---- Records for this exercise
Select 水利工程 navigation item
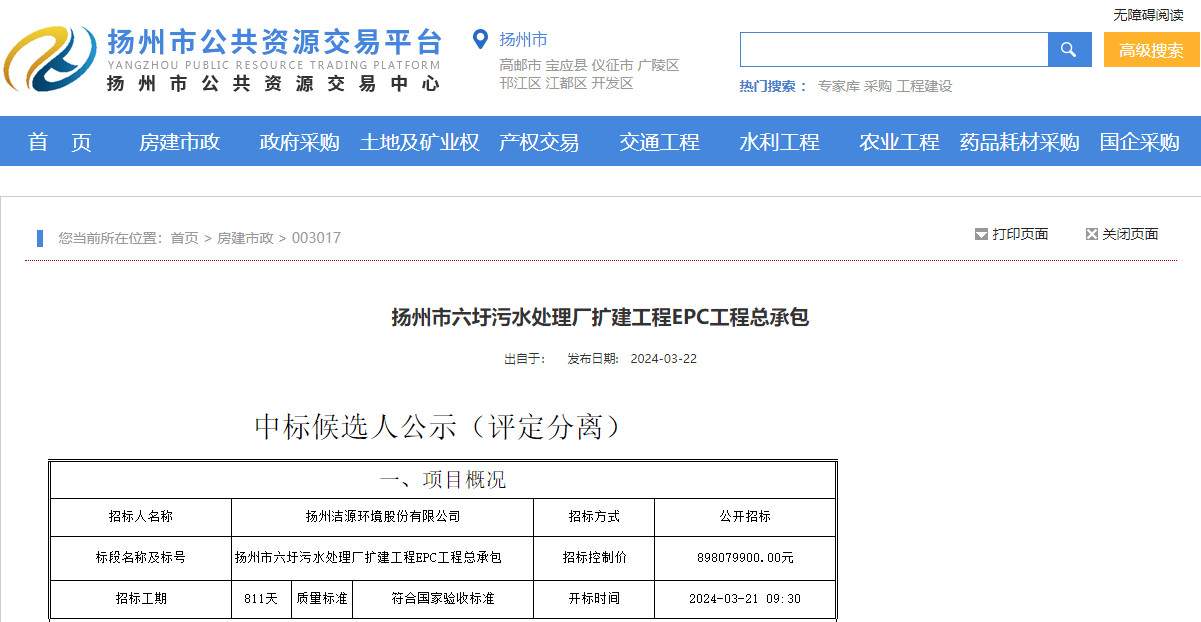pos(779,142)
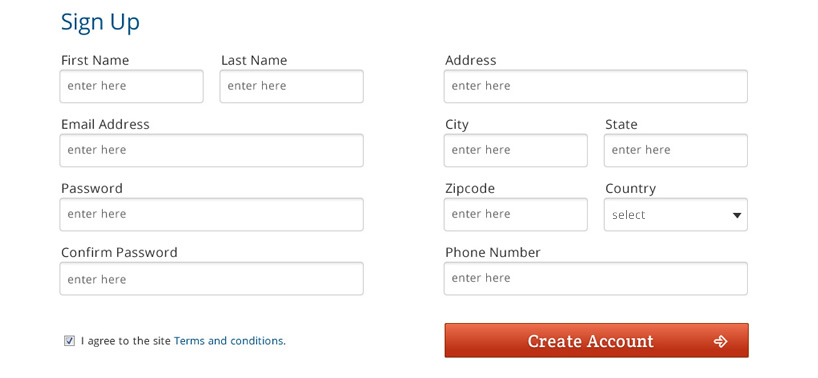Click the 'I agree to the site' text
Screen dimensions: 818x378
coord(126,341)
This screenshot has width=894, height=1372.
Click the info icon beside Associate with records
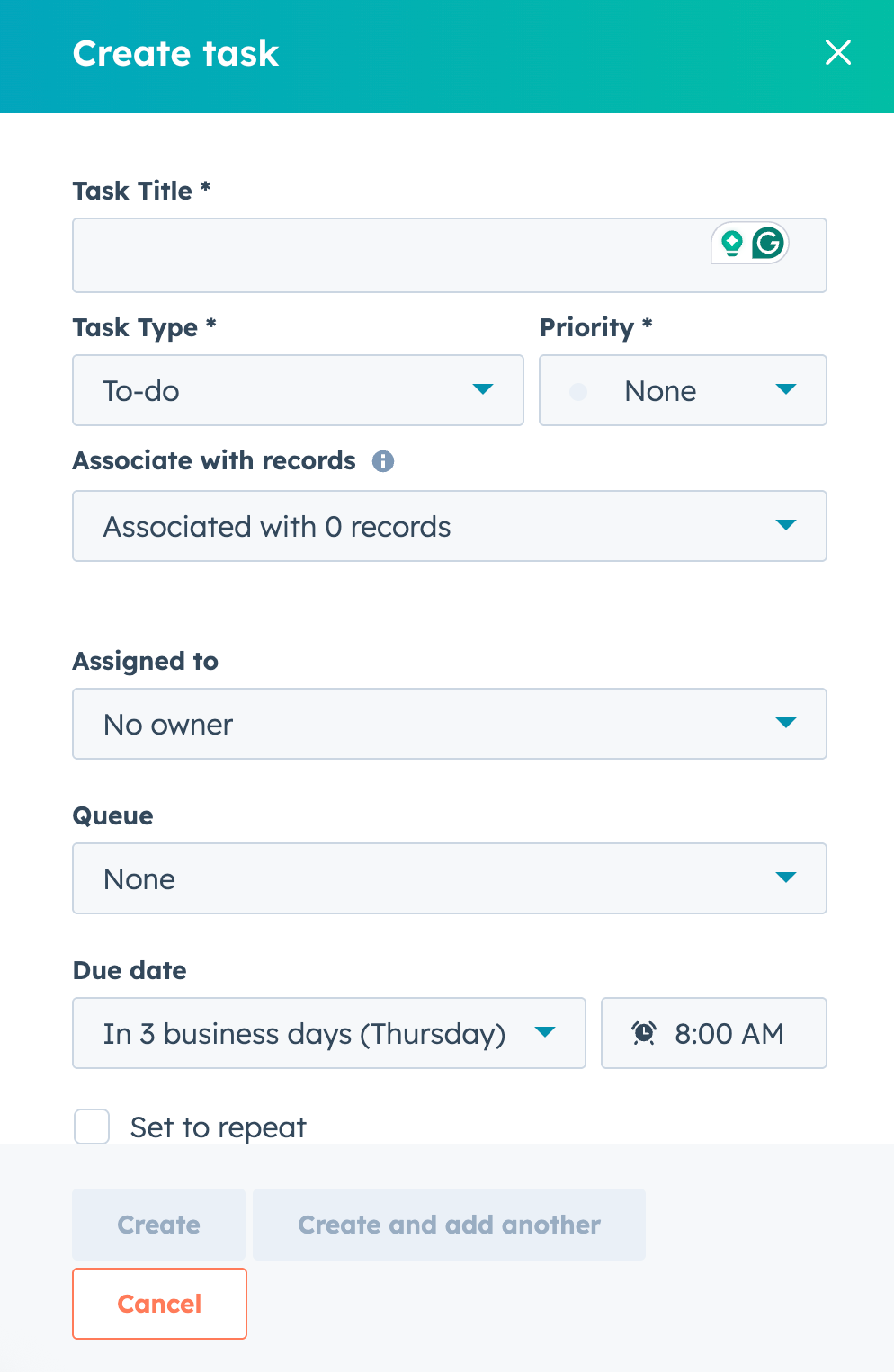coord(383,461)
--------
» Instructions to follow
Print all the records exactly, minus any images.

» Answer space
Select 水利工程 navigation item
pos(779,142)
Click the 'I agree to the site' text
Screen dimensions: 818x378
coord(126,341)
This screenshot has width=894, height=1372.
Click the info icon beside Associate with records
coord(383,461)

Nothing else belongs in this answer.